Stored items from a collection
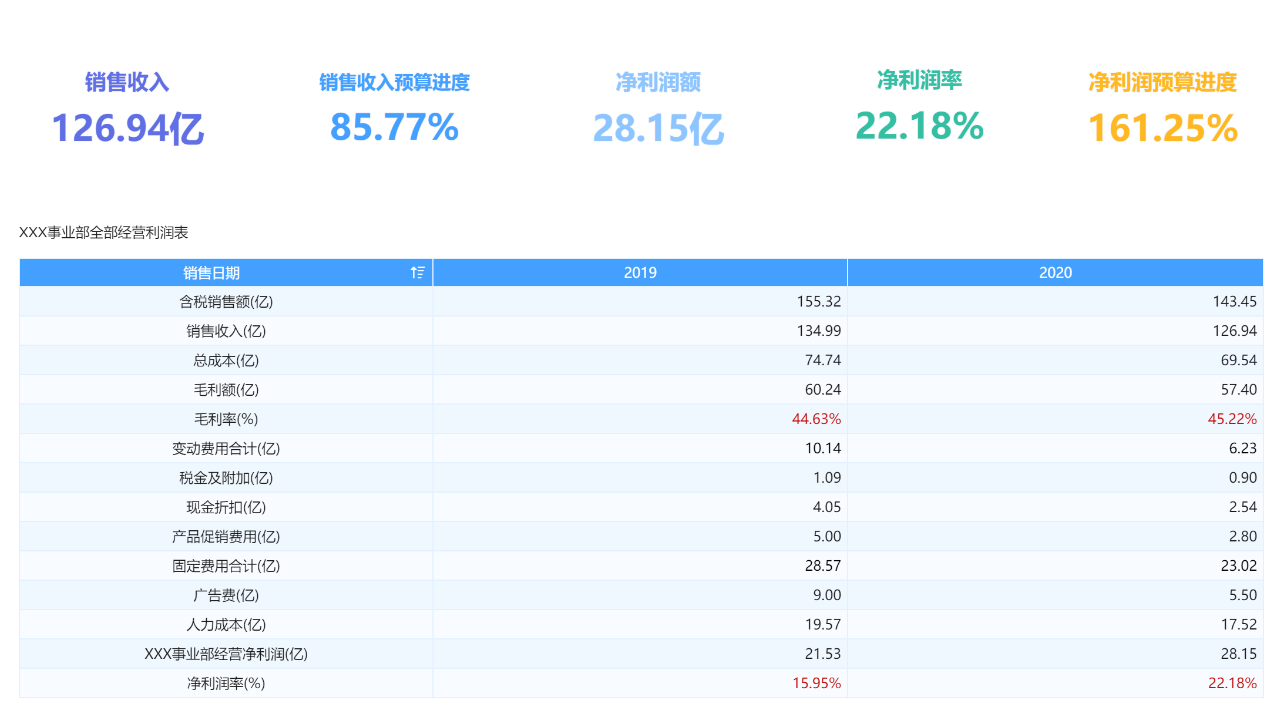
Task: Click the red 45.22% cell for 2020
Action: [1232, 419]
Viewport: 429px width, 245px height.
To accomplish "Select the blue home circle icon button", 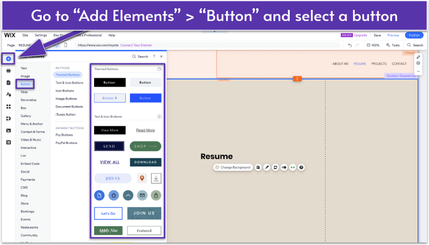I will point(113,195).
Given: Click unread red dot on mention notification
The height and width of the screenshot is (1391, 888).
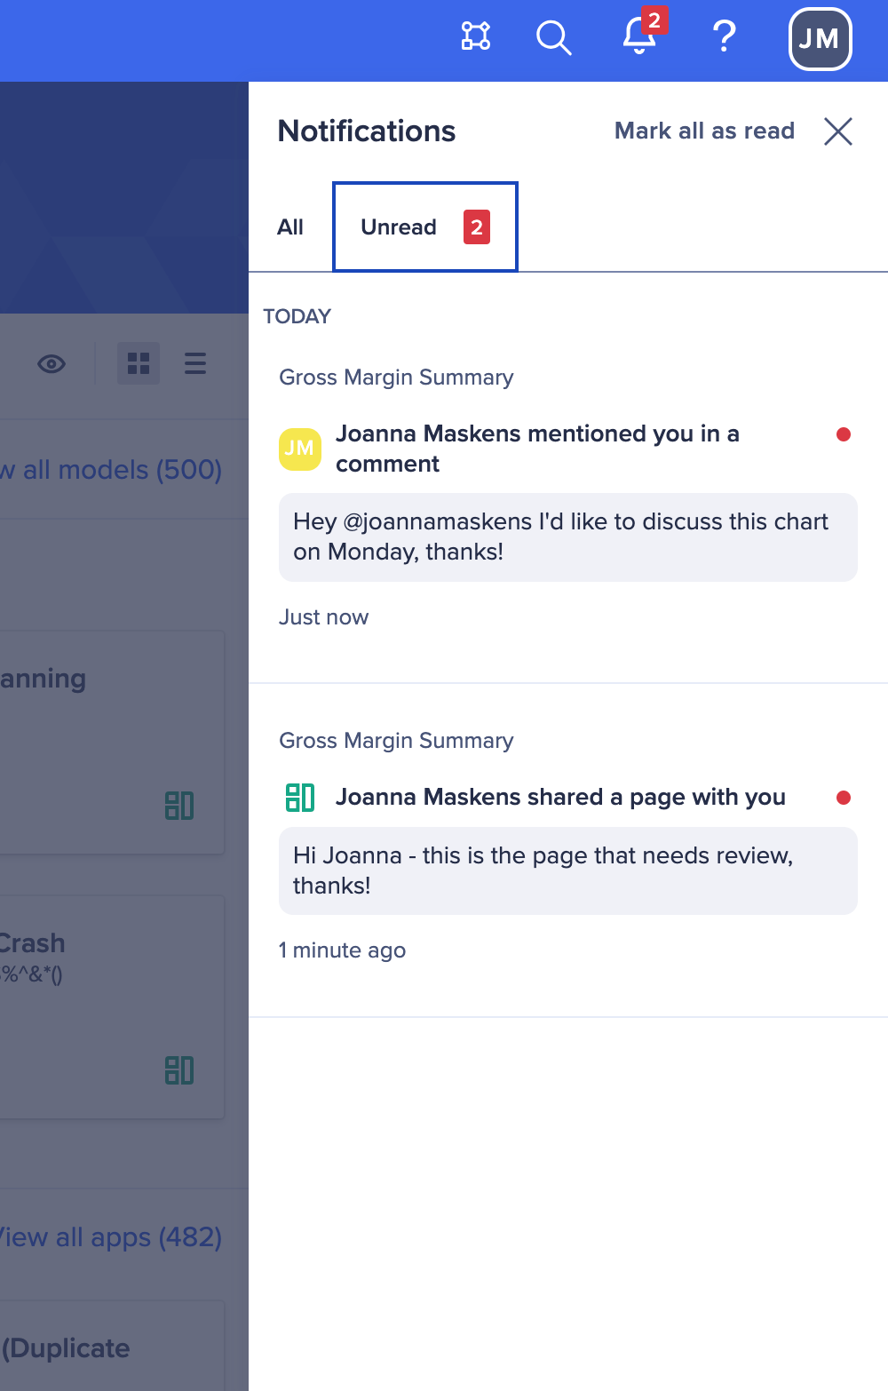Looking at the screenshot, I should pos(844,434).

§ Task goal: Change "red dot" to "blue dot" and write out again everything from the line containing "Given: Click unread" down to the last line, with nothing else altered. Leave the pictures out.

§ Solution to this task:
Given: Click unread blue dot on mention notification
The height and width of the screenshot is (1391, 888).
Looking at the screenshot, I should pos(844,434).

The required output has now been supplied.